··· Page excerpt ···
As the volume and complexity of data continue to increase, CIOs and system administrators must consider a structurally new approach to managing secondary storage. A focus on simplification and efficiency is the best way to attack a vast and sprawling problem, and in the case of storage management this means consolidation. Companies today have an enormous opportunity to cut storage costs (or at least halt their growth) and eliminate management headaches by consolidating secondary storage use cases, such as data protection, test and development, and file services, on a single platform.
Secondary Storage Solutions Have Multiplied Beyond Control
Two major forces are driving today’s need for consolidation: the proliferation of point solutions to handle different secondary storage use cases and the exponential growth in the amount of data organizations store. Although the term “secondary storage” is relatively young, it’s been widely adopted to succinctly wrap up the array of storage workflows that aren’t dedicated to mission-critical operations. IT administrators have been using “primary storage” to describe high-performance workloads for years, but only recently have use cases like disaster recovery, archive, test and development, and analytics been grouped together under the secondary storage umbrella.
···
◆ Problem details ◆
In the text on secondary storage consolidation, what two forces are named as driving today's need for consolidation? The listing is not needed for this work.
··· Input data ···
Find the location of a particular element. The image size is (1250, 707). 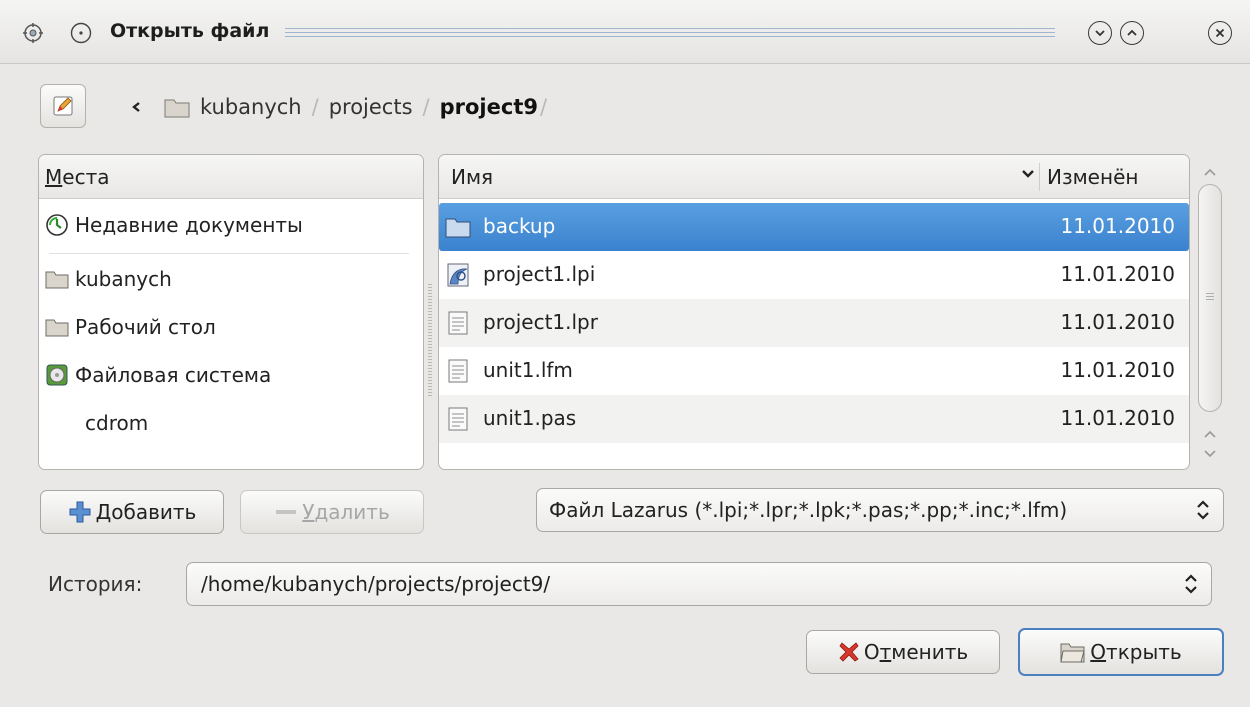

close-icon is located at coordinates (1220, 33).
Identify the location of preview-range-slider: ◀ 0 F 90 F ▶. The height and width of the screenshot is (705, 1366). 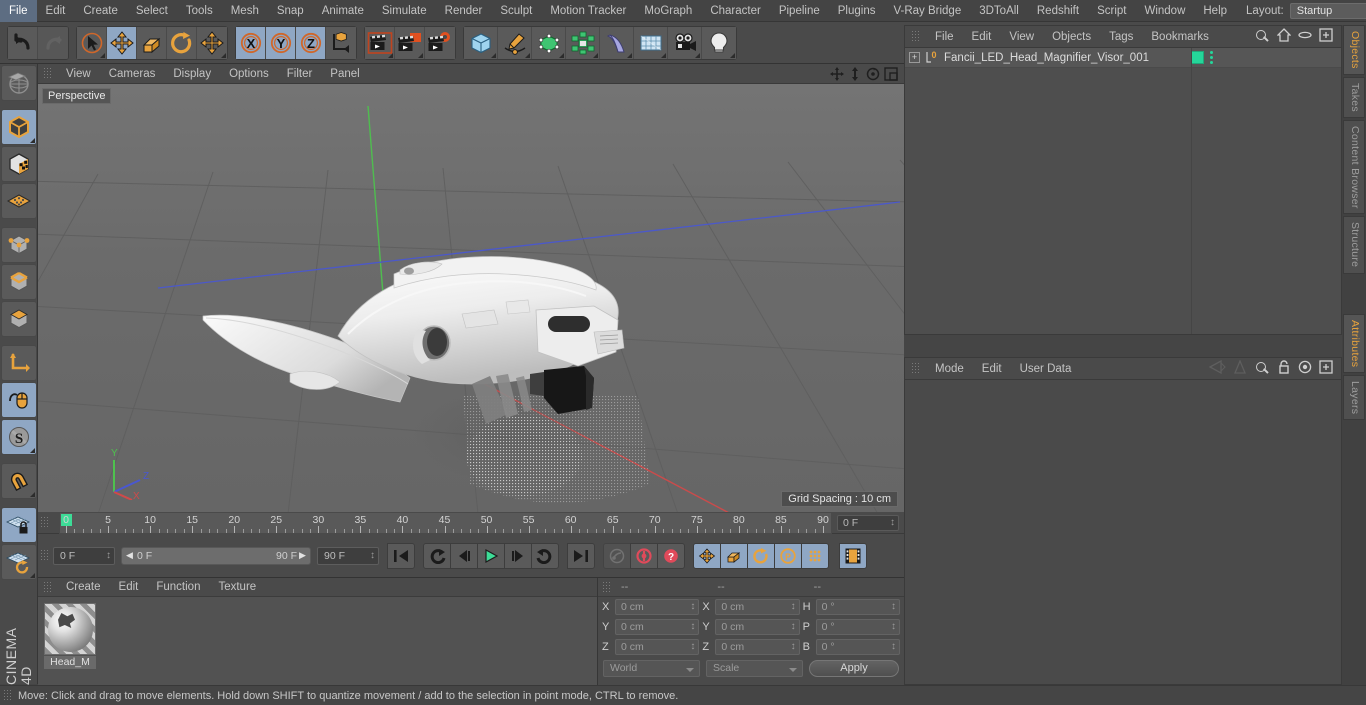
(216, 556).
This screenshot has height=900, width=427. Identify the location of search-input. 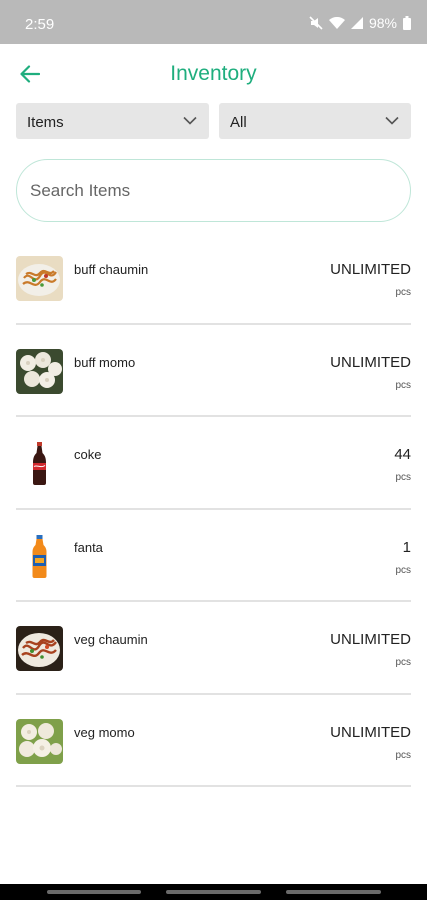
(210, 191).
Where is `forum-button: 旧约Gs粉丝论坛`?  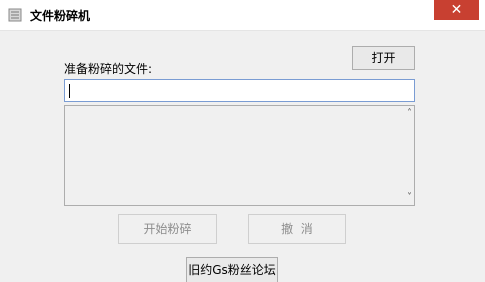
forum-button: 旧约Gs粉丝论坛 is located at coordinates (232, 270).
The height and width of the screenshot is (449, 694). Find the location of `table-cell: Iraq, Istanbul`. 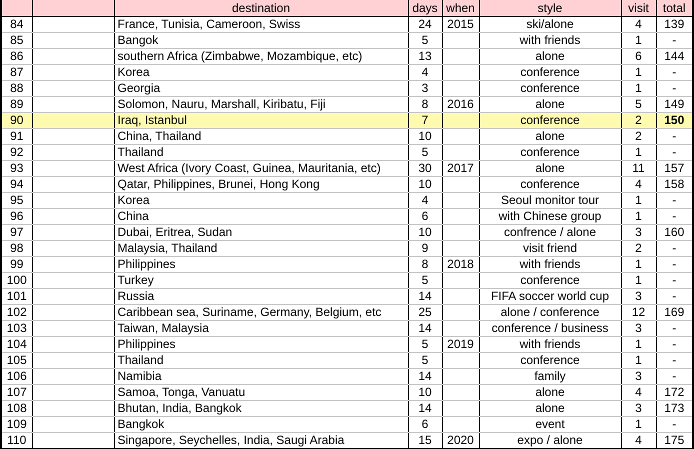

table-cell: Iraq, Istanbul is located at coordinates (261, 120).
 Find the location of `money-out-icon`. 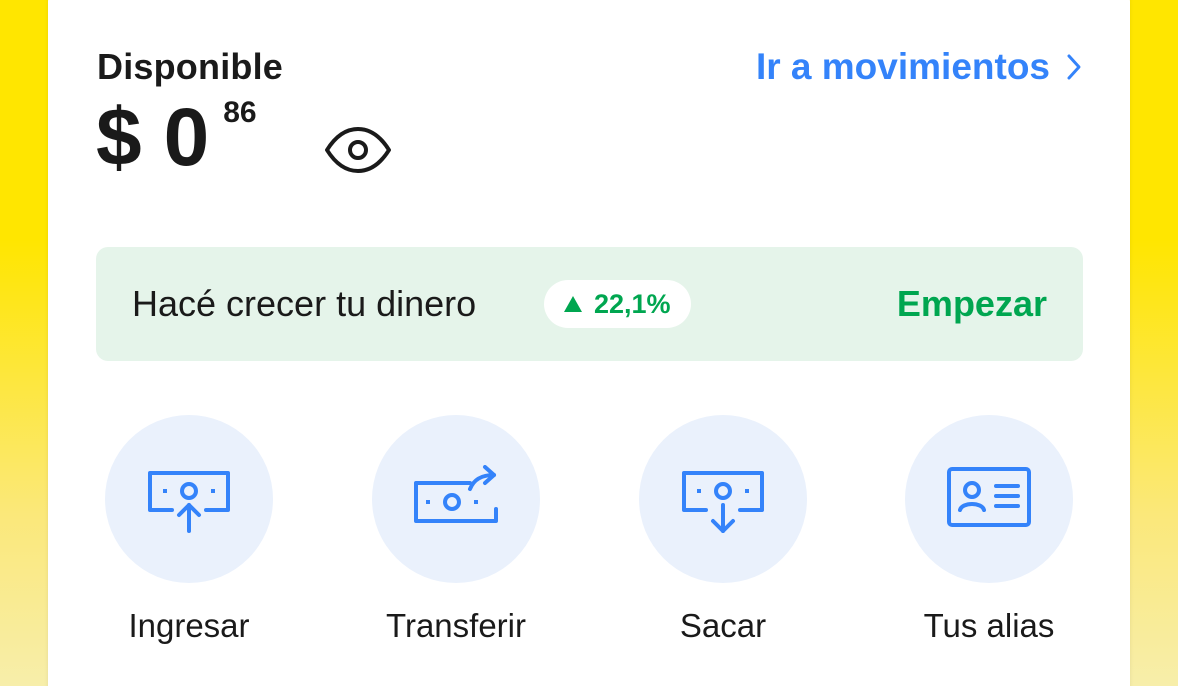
···
◆ Exercise answer ◆
The proliferation of point solutions for different secondary storage use cases and the exponential growth in the amount of data organizations store.